Government seeks to raise society lotteries limit to £100m a year

In a consultation document released today, the Department for Digital, Culture, Media and Sport says it wants to raise the limit from £10m a year to help good causes

The government is considering increasing the amount that society lotteries can raise from £10m to £100m a year.

Society lotteries are run by charities and other non-commercial organisations such as sports clubs, allowing them to raise money for the good causes they support.

In a consultation document launched today, the Department for Digital, Culture, Media and Sport recommends increasing the maximum draw prize from its current limit of £400,000 to £500,000. The consultation will also ask for views on increasing the number of tickets society lotteries can sell to a value of £100m a year and the amount they can raise per draw to £5m.

The Gambling Act currently limits society lotteries to £4m of sales per draw, £10m of sales a year and a maximum draw prize of £400,000. The limits were last changed in 2009.

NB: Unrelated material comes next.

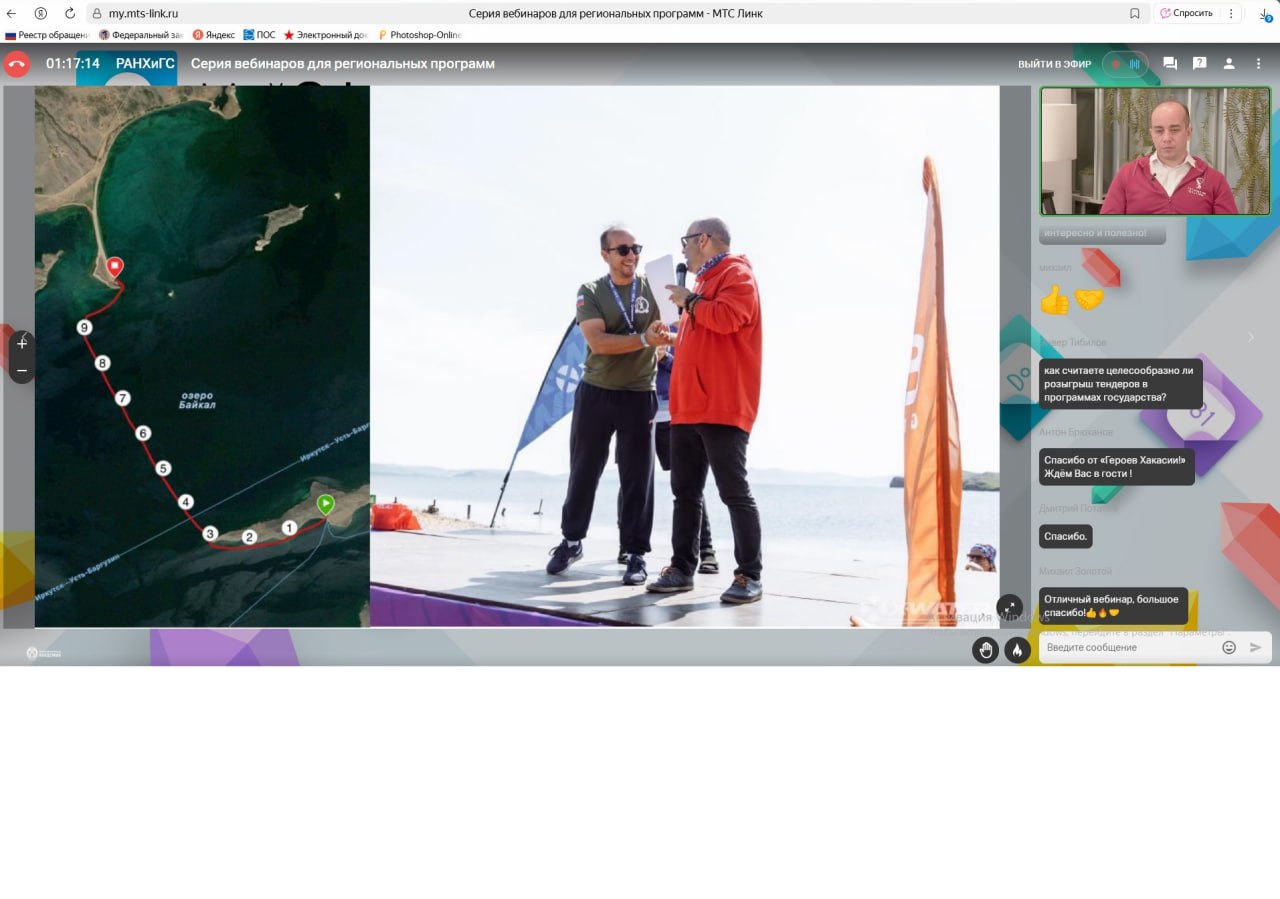
Task: Toggle the recording and audio indicator
Action: (x=1125, y=64)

The government said in a statement that the move would allow charities and community groups to increase the amount they raise through society lotteries, while protecting the National Lottery’s ability to raise money for good causes.

Tracey Crouch, the Minister for Sport and Civil Society, said in a statement that society lotteries were an important fundraising tool for charities and the government wanted to "ensure that both society lotteries and the National Lottery are able to thrive now and in the future".

Sector bodies have previously disagreed over proposals to ease restrictions on society lotteries and increase the amount they can raise. In 2015, the National Council for Voluntary Organisations argued that the cap should be limited to £15m a year, rather than £100m a year.

Daniel Fluskey, head of policy and external affairs at the Institute of Fundraising, said the organisation was pleased that the DCMS had taken action. "We know that the existing system restricts how much charities can raise through the limits set and welcome this opportunity to review how the system can work better so we can raise more money for good causes and beneficiaries," he said.

Clara Govier, managing director of the People’s Postcode Lottery, said the proposed reforms would help to reduce administration costs and ensure that millions of pounds more went to local and national good causes.

But she added: "We urge ministers to be more ambitious in regards to the draw limit and we will make that point in the consultation period. The draw limit also affects society lotteries and it seems odd that, although it was doubled from £2m to £4m in the four years from 2005 to 2009, it is proposed to increase only by £1m over the nine-year period between 2005 and 2018. That is despite society lottery proceeds having more than tripled in that period."